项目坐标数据
-=-=-=-=-

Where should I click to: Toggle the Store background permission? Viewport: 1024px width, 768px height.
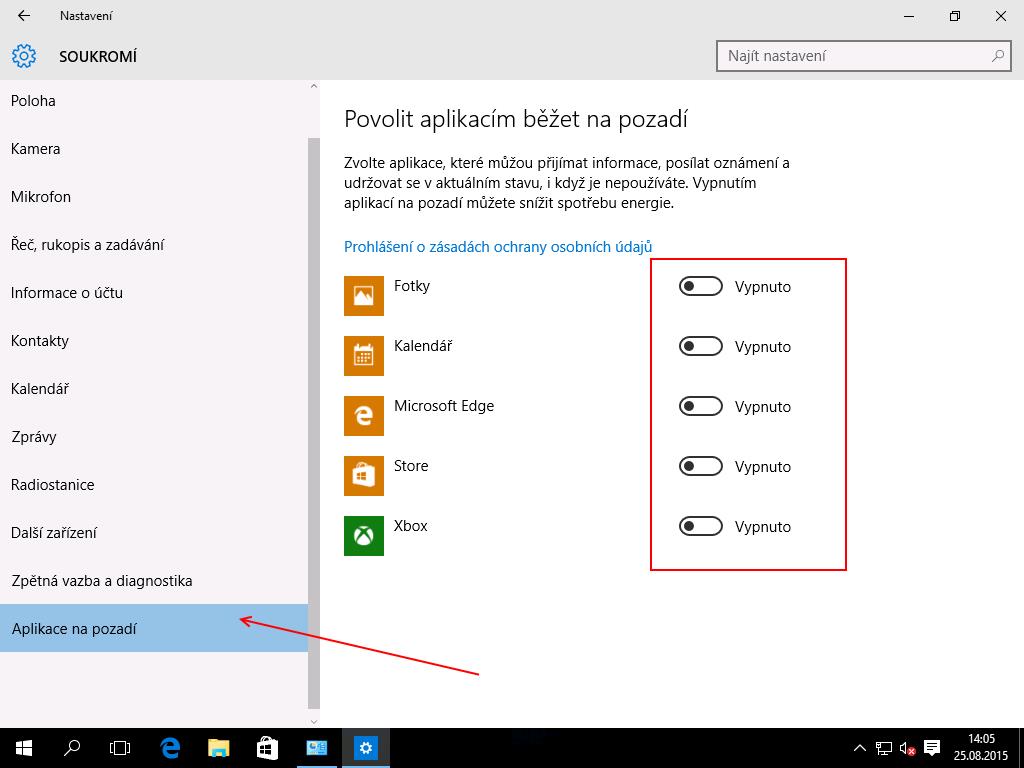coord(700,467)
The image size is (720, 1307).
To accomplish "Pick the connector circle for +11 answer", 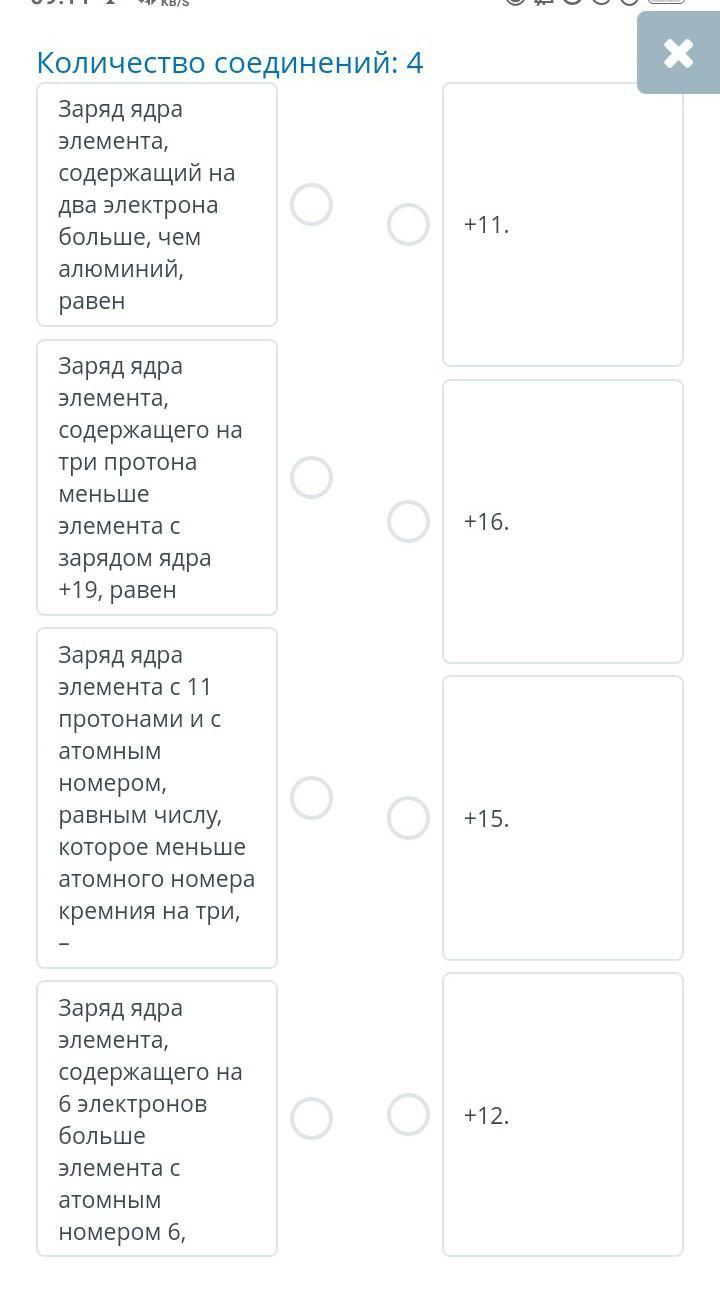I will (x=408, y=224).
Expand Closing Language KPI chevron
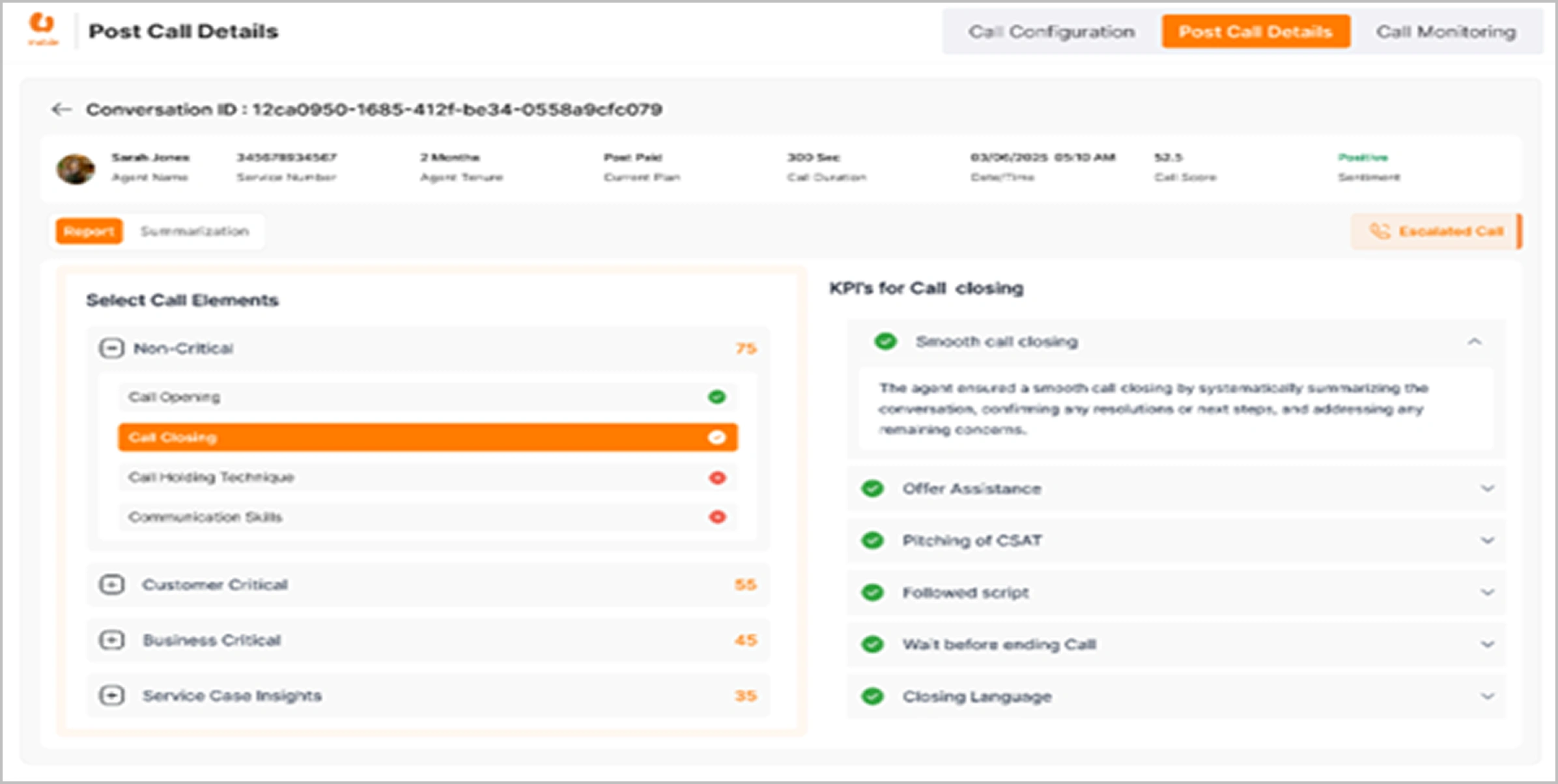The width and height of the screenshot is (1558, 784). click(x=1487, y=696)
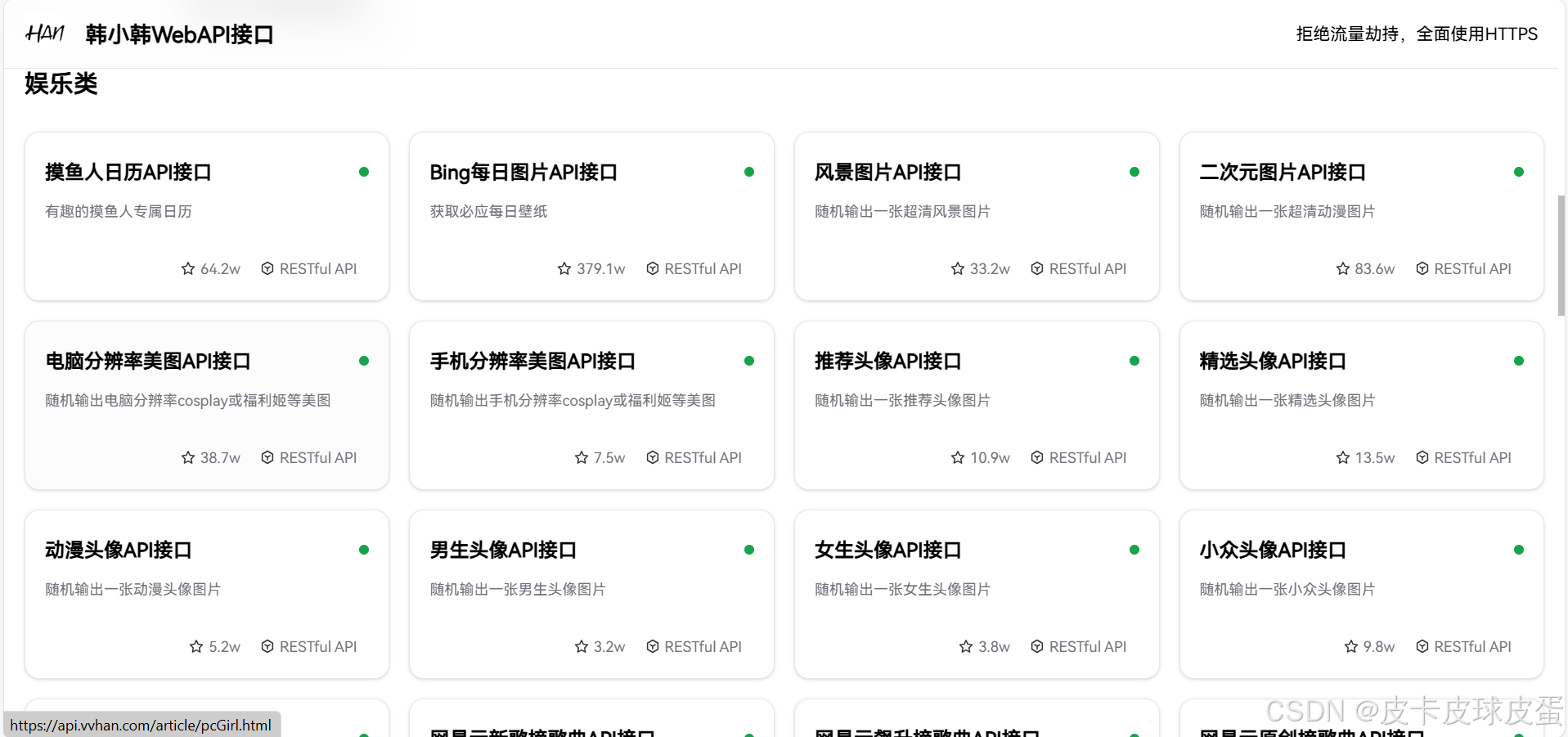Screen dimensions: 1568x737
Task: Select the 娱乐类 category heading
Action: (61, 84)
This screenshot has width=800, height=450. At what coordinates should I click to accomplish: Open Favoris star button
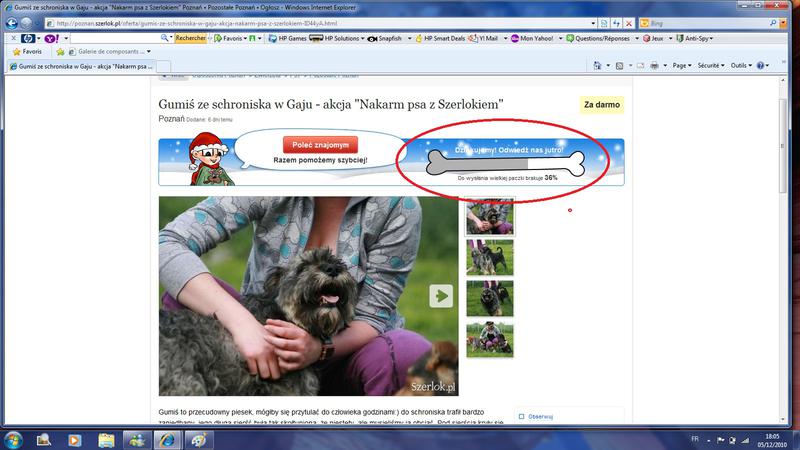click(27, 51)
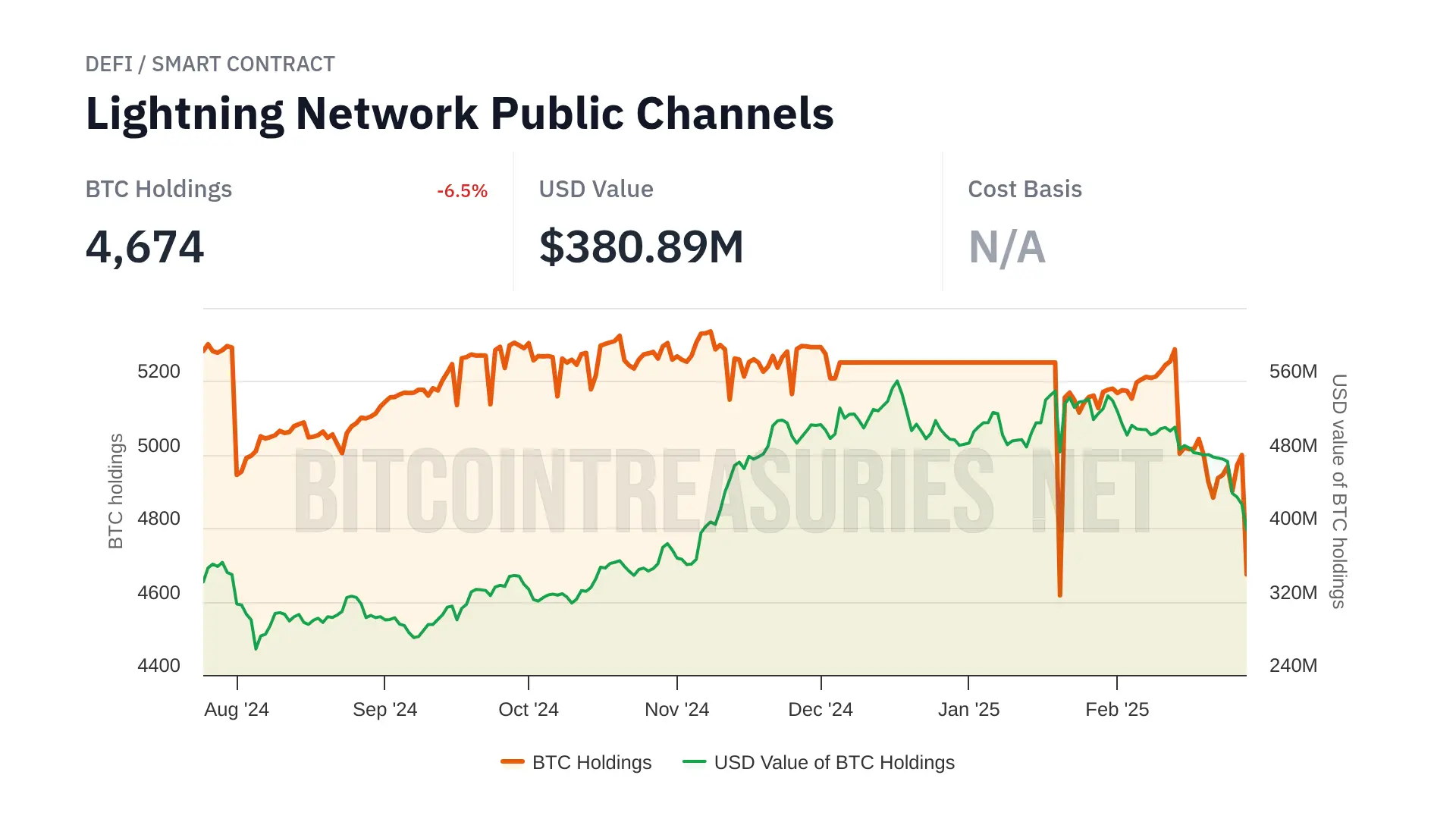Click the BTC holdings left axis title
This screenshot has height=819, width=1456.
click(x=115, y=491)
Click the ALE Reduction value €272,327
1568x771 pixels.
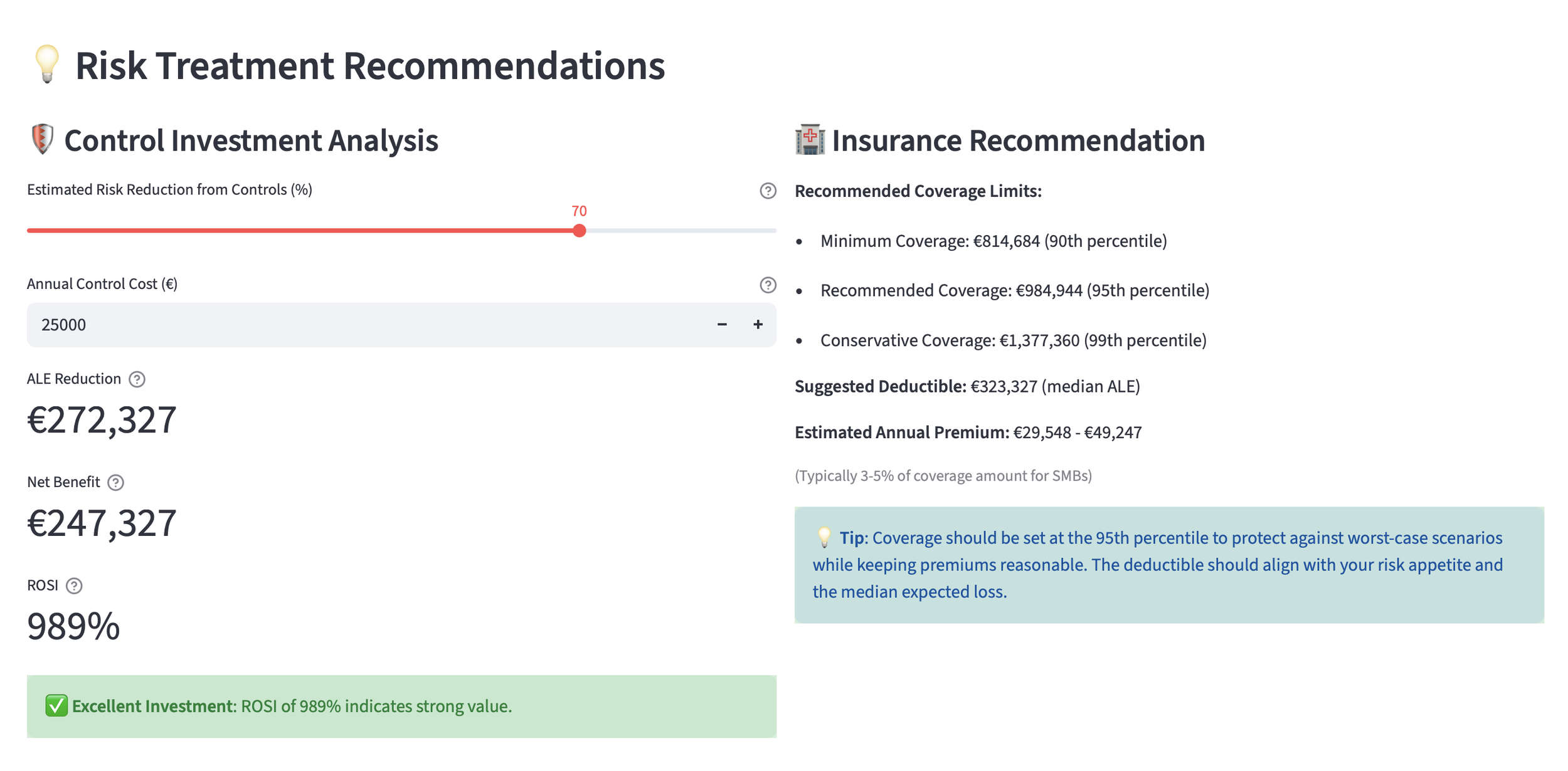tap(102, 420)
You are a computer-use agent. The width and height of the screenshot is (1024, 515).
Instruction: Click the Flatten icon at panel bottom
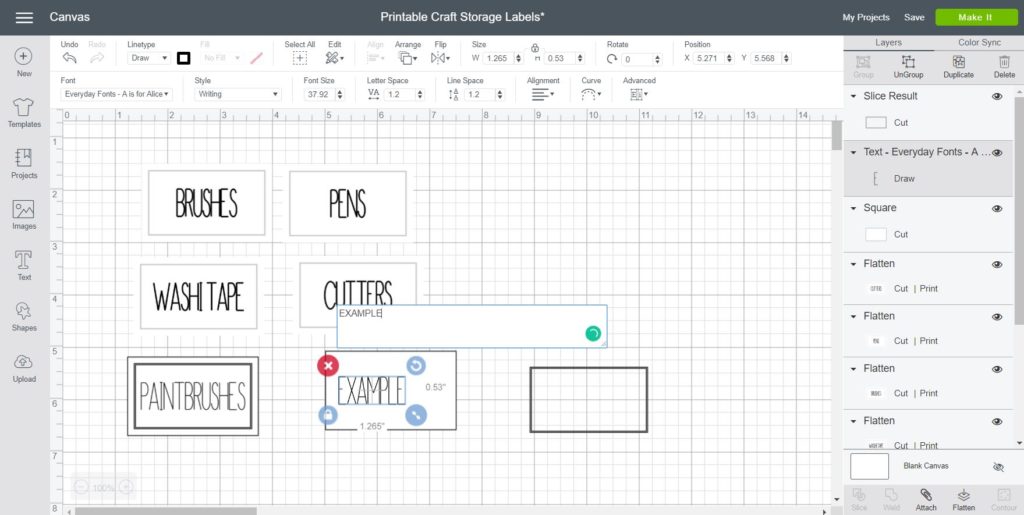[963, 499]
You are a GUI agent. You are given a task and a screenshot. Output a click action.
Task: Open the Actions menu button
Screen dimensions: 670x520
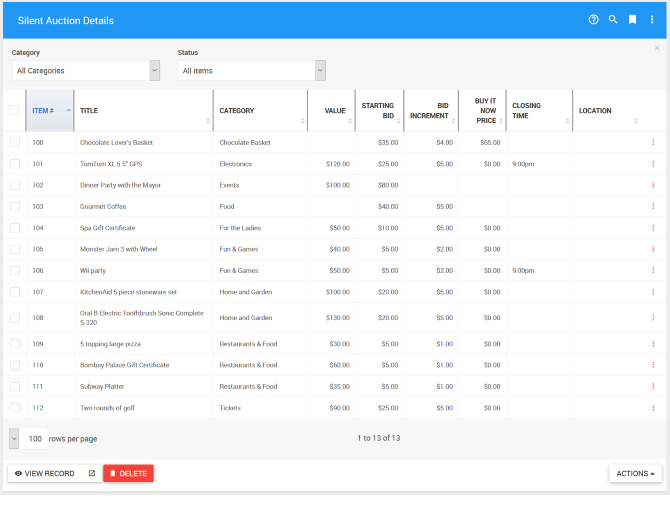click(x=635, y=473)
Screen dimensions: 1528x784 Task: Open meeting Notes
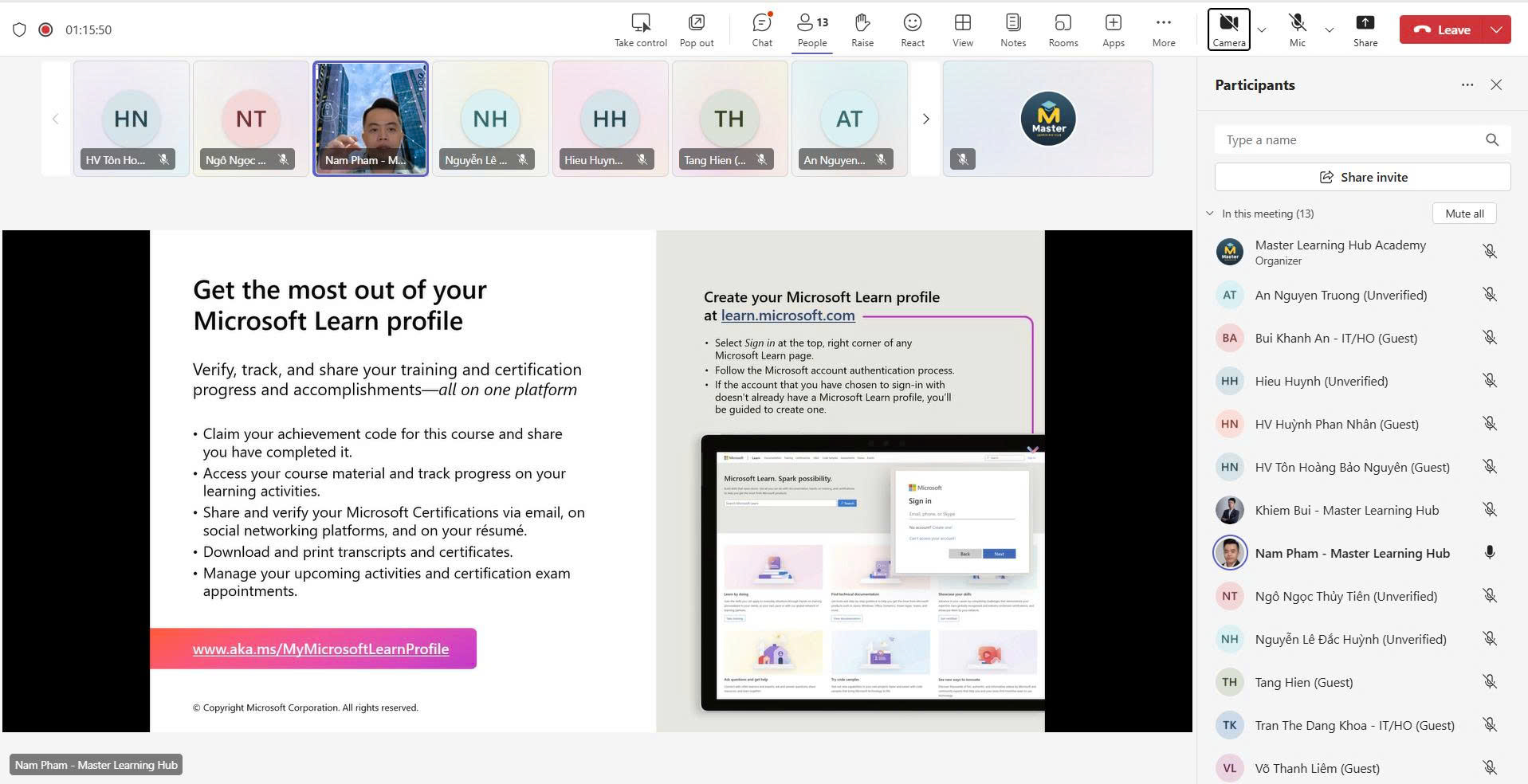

-=-=-=-=-

# 任务目标
从含有“This screenshot has width=800, height=450.”的那一行起，一直到最后一行，把这些行重写一遍，将“Flatten”替换为“Merge”，其余内容保持不变。答案中不要包含图片。

# 最终答案
This screenshot has width=800, height=450. At what coordinates should I click to accomplish: Open Favoris star button
click(27, 51)
Click the BTC holdings left axis title
This screenshot has height=819, width=1456.
click(x=115, y=491)
Click the ALE Reduction value €272,327
1568x771 pixels.
tap(102, 420)
You are a computer-use agent. The width and height of the screenshot is (1024, 515).
Instruction: Click the Merge icon at panel bottom
[963, 499]
You are a GUI agent. You are given a task and a screenshot. Output a click action.
Task: Open the Actions menu button
Screen dimensions: 670x520
click(x=635, y=473)
Screen dimensions: 1528x784 Task: Open meeting Notes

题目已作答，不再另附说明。